(Collected data entries)
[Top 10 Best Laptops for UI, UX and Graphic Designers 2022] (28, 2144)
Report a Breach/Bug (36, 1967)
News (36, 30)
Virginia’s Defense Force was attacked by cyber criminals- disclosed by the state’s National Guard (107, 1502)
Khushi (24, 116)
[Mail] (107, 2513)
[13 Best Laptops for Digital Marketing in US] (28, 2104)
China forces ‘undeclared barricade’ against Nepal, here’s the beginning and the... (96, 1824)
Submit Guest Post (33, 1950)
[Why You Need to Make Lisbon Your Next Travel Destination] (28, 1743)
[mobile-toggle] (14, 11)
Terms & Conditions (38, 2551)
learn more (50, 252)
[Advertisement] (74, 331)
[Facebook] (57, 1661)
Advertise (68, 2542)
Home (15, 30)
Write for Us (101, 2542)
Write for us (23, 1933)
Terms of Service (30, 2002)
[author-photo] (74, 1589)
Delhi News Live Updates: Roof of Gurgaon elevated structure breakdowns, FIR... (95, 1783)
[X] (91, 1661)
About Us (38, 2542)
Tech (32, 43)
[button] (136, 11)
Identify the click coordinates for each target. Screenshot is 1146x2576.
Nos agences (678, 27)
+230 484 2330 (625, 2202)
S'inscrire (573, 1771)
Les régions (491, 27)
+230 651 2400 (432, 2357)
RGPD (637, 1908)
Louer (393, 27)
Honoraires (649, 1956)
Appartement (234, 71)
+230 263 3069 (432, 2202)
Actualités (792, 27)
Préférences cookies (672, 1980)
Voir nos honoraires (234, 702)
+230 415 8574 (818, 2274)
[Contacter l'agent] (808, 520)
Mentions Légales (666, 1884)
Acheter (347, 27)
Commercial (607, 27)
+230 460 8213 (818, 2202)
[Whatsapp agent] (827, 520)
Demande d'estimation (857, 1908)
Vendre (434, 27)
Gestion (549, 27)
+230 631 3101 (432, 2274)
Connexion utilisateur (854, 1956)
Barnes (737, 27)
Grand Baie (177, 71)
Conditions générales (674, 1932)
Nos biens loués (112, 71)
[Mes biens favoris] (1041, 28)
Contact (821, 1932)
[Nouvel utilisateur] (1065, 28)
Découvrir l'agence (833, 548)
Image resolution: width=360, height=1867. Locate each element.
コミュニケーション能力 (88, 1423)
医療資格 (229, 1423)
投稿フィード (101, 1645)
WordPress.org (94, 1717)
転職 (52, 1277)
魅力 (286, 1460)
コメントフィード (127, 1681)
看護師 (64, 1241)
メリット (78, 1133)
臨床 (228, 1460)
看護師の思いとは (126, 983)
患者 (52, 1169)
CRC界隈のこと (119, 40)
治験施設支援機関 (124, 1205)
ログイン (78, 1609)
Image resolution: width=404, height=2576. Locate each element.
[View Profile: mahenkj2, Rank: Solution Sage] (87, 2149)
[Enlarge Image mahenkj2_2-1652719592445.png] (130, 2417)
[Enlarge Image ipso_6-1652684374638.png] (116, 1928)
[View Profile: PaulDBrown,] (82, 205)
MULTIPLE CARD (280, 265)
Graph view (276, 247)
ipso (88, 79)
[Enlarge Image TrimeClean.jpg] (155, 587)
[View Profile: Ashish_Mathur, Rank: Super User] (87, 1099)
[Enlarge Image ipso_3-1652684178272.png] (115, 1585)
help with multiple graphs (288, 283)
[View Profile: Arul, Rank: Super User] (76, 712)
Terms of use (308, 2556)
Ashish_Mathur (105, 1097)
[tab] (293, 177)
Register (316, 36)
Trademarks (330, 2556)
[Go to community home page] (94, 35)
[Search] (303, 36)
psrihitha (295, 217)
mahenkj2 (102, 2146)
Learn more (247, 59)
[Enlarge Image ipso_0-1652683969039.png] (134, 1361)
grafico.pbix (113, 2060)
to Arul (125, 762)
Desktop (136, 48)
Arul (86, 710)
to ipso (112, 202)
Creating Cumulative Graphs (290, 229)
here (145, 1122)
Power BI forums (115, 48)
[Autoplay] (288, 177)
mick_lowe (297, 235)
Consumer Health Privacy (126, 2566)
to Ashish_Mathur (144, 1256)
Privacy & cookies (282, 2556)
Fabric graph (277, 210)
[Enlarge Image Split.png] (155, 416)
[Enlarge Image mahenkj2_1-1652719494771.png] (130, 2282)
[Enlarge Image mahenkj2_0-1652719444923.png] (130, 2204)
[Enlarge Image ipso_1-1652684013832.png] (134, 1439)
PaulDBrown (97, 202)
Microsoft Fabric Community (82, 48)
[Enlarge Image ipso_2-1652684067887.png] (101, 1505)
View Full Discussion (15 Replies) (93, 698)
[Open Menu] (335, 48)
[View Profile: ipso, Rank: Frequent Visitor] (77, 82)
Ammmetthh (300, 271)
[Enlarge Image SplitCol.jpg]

(DIRECTIONS):
The required output is the number of lines in the records that contain the word "Best", with nothing added.

(WORKED SOLUTION):
2